A lot of people are superstitious (Even some Catholics)
“In Superstition, Father Thurston [carries] on his relentless war against frauds and pseudo-mystics.” — The Tablet
It’s common for educated Catholics to dismiss superstition as silliness or ignorance. Fair enough. But the famed British Jesuit, Herbert Thurston, took superstition seriously. It affects more souls than we think, he said. And it is spiritually dangerous, because it encourages irrational behavior and can lead even Christians to impiety.
Fr. Thurston traces the Church’s long battle to eradicate the superstitions of the classical world, of the barbarian tribes and of Catholics, ancient and more contemporary.
While superstition endured throughout the Middle Ages, he argues that it enjoyed a kind of renaissance after the Reformation. Once they were stripped of the true faith, people in Protestant lands succumbed to a host of superstitions ranging from astrology to witchcraft to voodoo dolls. Even people who should have known better succumbed to superstition: the appearance of a comet sent Queen Elizabeth I into a three-day panic.

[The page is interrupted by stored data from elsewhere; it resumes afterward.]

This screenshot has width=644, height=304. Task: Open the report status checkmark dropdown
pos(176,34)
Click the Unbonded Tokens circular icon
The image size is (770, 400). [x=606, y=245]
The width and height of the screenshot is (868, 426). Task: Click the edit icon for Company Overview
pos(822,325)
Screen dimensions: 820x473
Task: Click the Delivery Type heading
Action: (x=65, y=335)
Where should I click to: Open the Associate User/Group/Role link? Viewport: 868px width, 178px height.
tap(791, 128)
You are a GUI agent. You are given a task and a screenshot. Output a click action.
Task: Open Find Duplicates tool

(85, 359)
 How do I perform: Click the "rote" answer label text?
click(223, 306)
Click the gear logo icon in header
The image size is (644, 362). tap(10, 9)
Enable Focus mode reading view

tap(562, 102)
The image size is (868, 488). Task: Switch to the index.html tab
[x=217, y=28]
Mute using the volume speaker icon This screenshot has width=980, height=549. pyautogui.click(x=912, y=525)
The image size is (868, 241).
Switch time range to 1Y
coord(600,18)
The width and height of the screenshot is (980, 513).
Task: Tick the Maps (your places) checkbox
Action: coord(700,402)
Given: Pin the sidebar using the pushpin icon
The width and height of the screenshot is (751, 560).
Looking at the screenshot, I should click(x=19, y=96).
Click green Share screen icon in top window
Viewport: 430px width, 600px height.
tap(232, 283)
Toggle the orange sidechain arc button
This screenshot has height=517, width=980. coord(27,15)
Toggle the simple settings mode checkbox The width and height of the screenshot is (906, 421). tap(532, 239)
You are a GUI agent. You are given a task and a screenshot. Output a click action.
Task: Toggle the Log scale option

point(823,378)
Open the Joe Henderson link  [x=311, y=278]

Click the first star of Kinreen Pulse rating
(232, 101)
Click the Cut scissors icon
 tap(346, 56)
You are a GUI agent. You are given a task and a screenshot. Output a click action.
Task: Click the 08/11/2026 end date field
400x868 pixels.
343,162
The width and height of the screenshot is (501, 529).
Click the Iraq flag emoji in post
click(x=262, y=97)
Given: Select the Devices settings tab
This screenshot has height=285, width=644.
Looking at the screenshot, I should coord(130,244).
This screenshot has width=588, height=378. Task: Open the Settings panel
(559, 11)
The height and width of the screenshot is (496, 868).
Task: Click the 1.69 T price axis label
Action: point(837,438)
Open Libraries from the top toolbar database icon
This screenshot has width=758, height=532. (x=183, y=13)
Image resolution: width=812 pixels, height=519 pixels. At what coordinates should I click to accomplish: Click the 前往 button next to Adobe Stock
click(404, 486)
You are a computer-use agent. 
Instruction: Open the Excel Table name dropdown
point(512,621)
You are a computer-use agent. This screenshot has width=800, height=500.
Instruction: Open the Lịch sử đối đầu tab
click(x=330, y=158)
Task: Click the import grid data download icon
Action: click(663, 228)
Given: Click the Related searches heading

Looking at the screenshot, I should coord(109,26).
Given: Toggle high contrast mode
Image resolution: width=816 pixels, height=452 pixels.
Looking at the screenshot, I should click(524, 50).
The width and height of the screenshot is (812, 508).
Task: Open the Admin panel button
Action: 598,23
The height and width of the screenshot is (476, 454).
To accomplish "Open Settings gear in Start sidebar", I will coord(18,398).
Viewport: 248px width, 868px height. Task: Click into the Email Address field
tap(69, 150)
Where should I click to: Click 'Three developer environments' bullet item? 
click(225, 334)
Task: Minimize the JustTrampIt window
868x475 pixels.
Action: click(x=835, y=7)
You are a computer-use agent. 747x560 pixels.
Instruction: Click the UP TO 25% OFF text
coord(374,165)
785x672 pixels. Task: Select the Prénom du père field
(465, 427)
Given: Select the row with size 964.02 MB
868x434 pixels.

Father Thurston explains how to distinguish between authentic religion and pious practices, and superstitions which draw people away from real faith.
- How to recognize superstition when you see it — the classic definition from the scholastic theologians
- Examples of strange devotional superstitions that crept into Catholic practice
- Why it is so easy for superstition to attach itself to religion
- The greatest danger of superstition
- When being irrational spills over to being impious
- Overviews of common superstitions including Friday the 13th, spilled salt, breaking a mirror, opening an umbrella indoors
- The distinction between marvelous phenomena and miracles
- How superstition afflicted even the most intelligent people of ancient Greece and Rome
- The Church’s long, hard struggle to eliminate superstition
- Instances of the Catholic faithful permitting themselves to be taken in by phony relics and spurious visions (even the learned St. Anselm was once duped)
- Why St. Thomas Aquinas believed in “the evil eye”
- Why the Reformation did nothing to end superstition — but World War I did
- Quirky superstitions you may not have heard of before
- Can superstition have any good effects?